• [Data in this exercise]
* * *

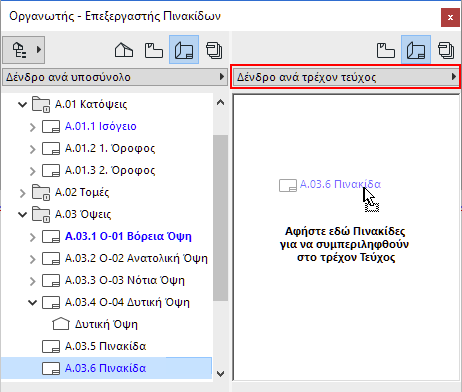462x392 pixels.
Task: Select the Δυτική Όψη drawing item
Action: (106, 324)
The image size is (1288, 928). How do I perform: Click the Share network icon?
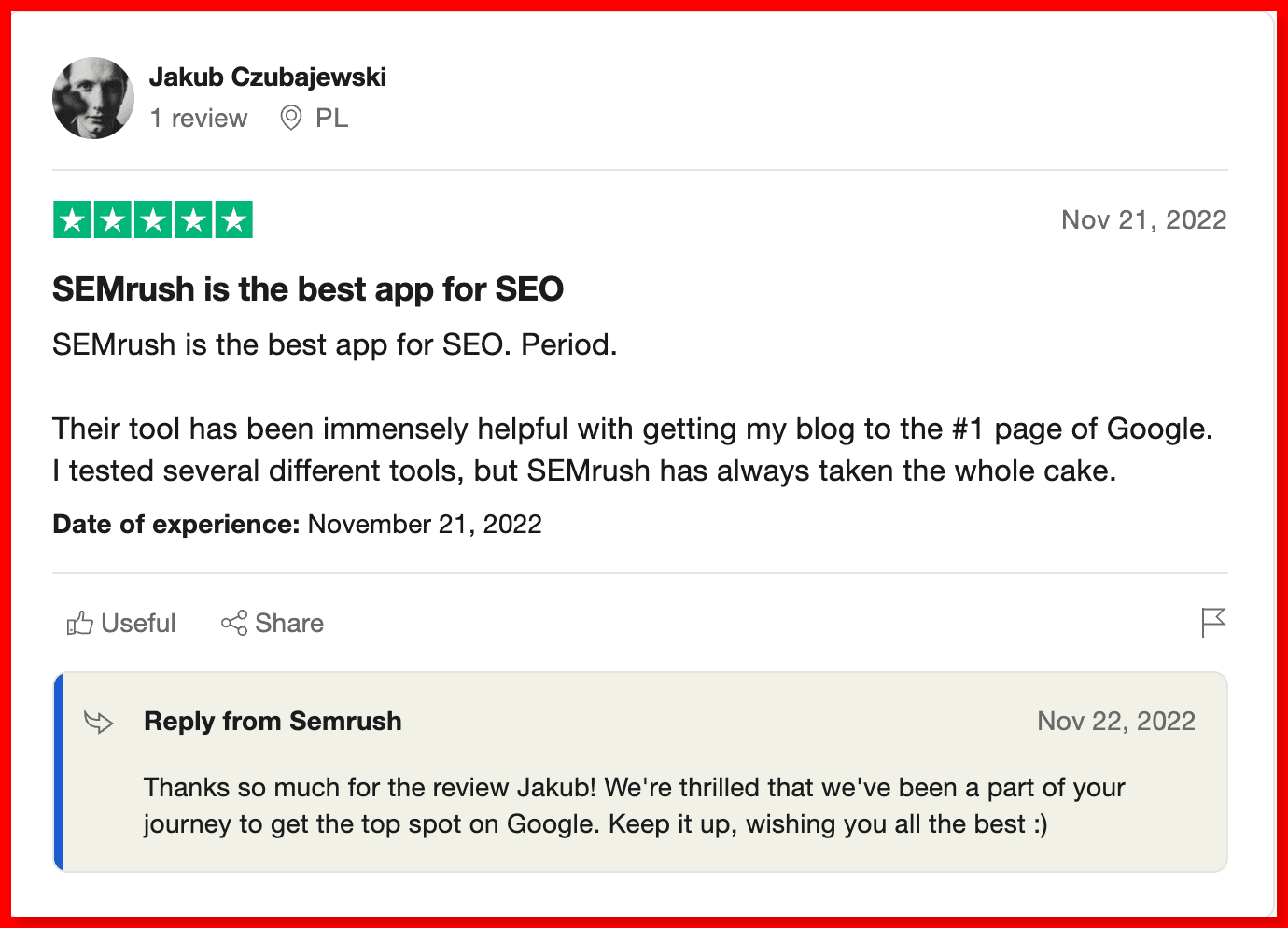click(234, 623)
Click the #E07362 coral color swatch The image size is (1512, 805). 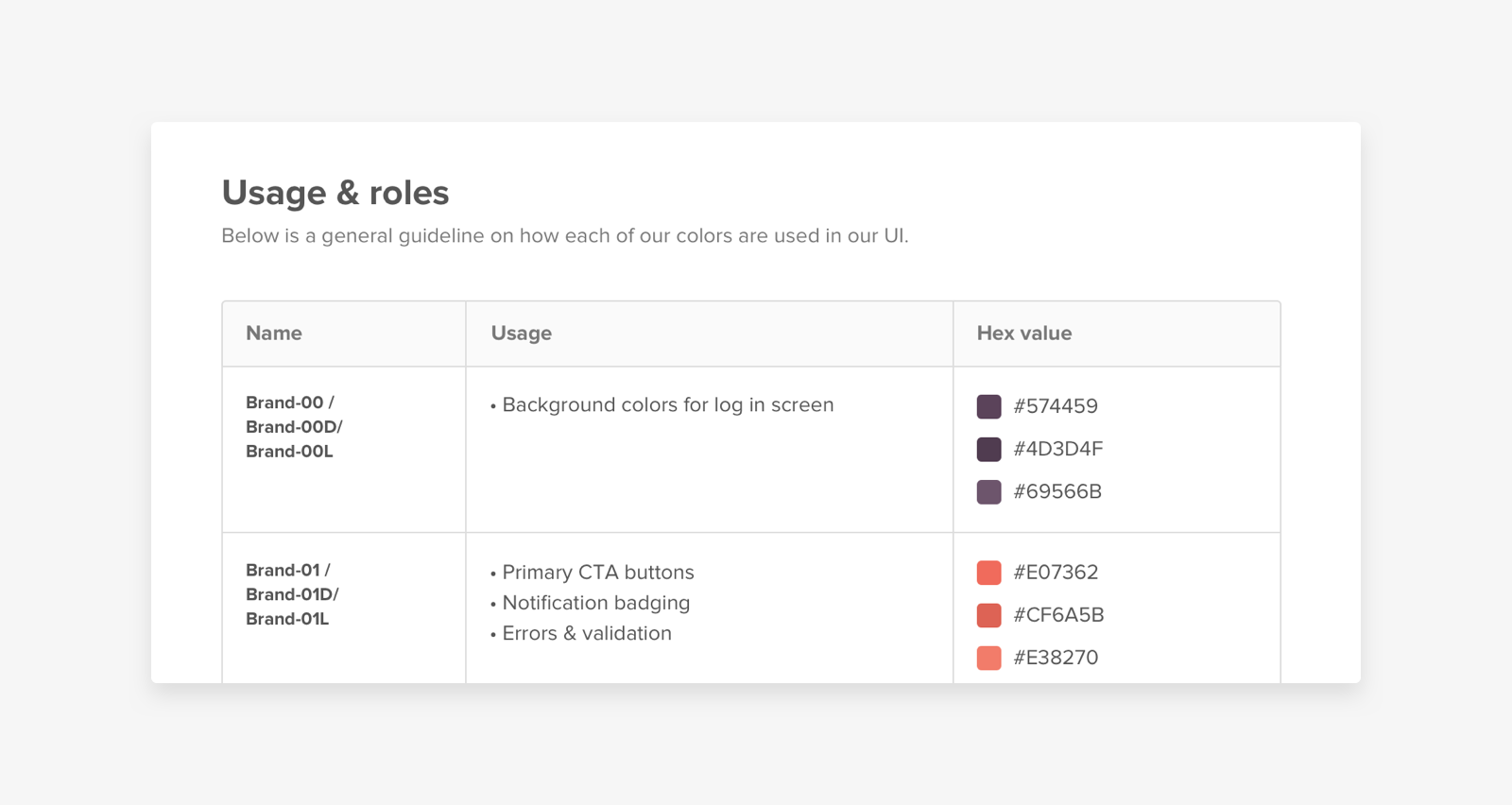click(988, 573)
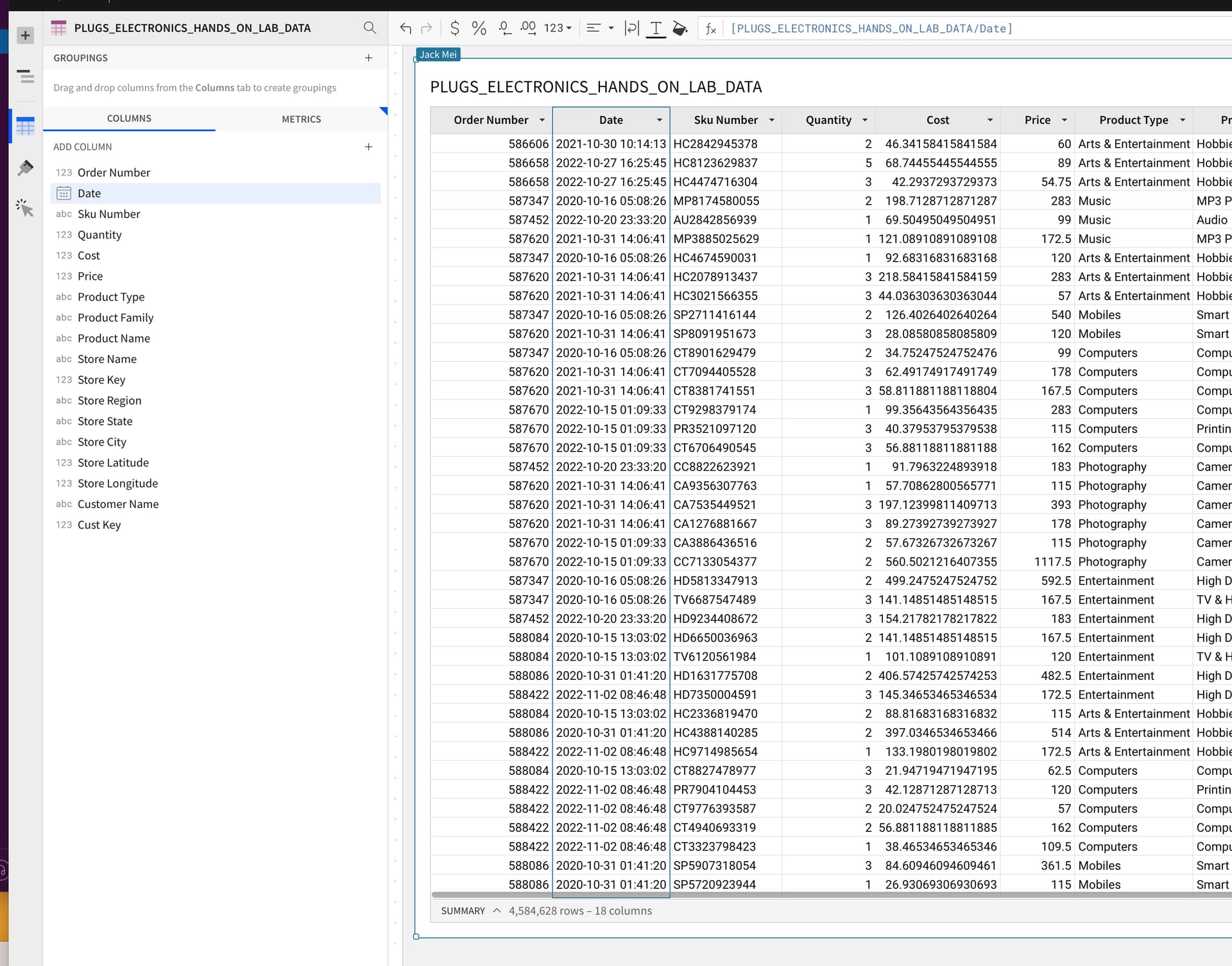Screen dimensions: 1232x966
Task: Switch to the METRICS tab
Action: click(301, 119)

* * *

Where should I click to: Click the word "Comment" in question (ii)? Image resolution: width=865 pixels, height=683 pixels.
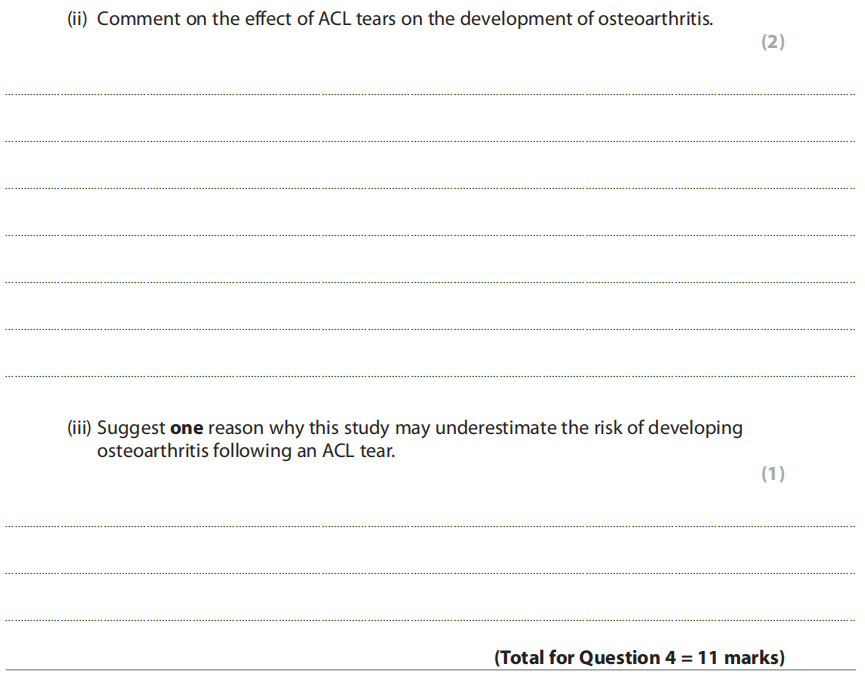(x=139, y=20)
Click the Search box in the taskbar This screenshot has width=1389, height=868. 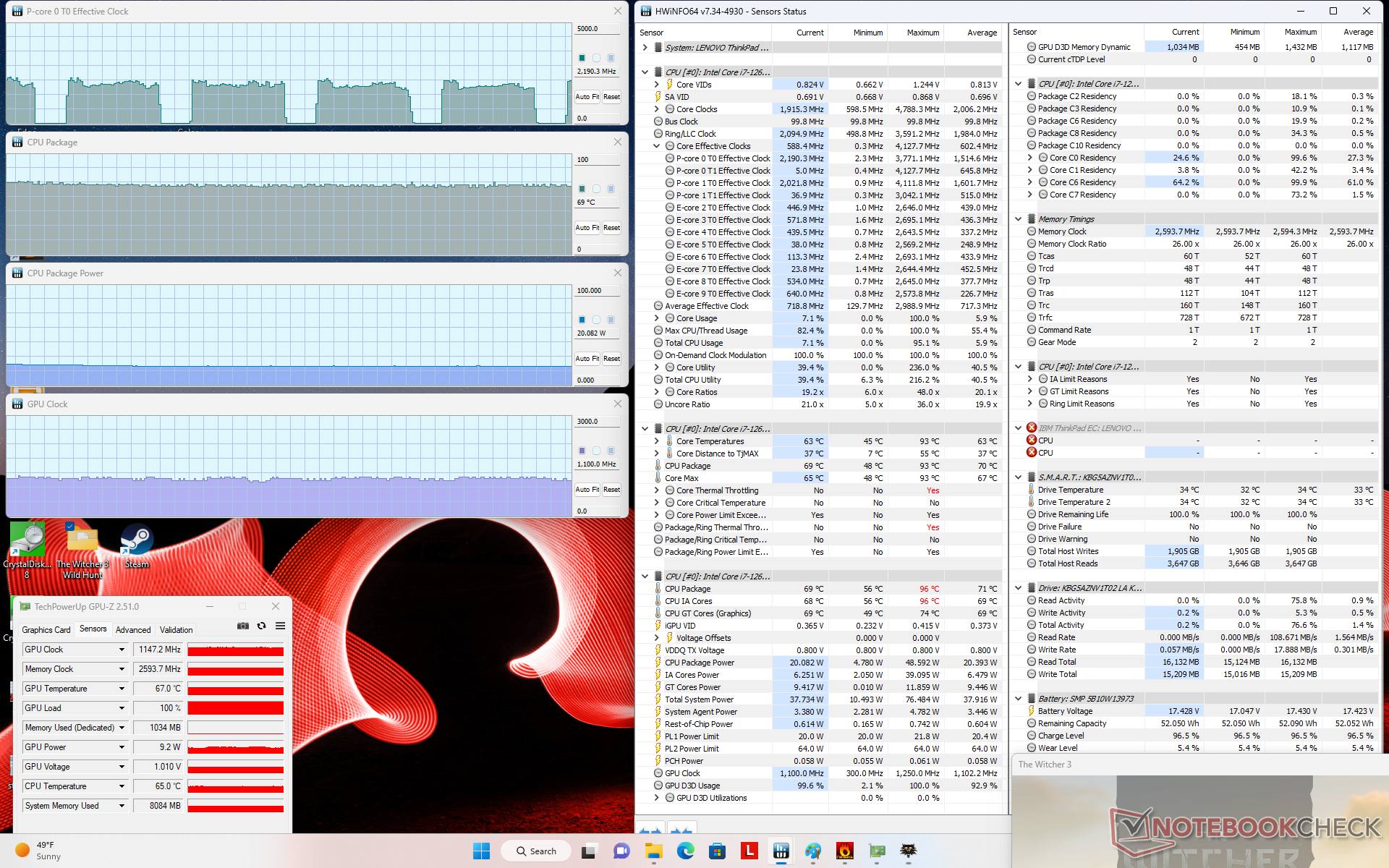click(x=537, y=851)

* * *

• [What you are asked to do]
Could you give the data from the line containing "462x392 pixels." up to and including the line containing "click(234, 623)" again, swapping "Share network icon" for "Bluetooth icon" and keeping everything else unchanged? Leave the pictures out of your answer.

• [Problem solution]
462x392 pixels.
Task: Select the Δυτική Όψη drawing item
Action: (106, 324)
The image size is (1288, 928). How do I perform: Click the Bluetooth icon?
click(234, 623)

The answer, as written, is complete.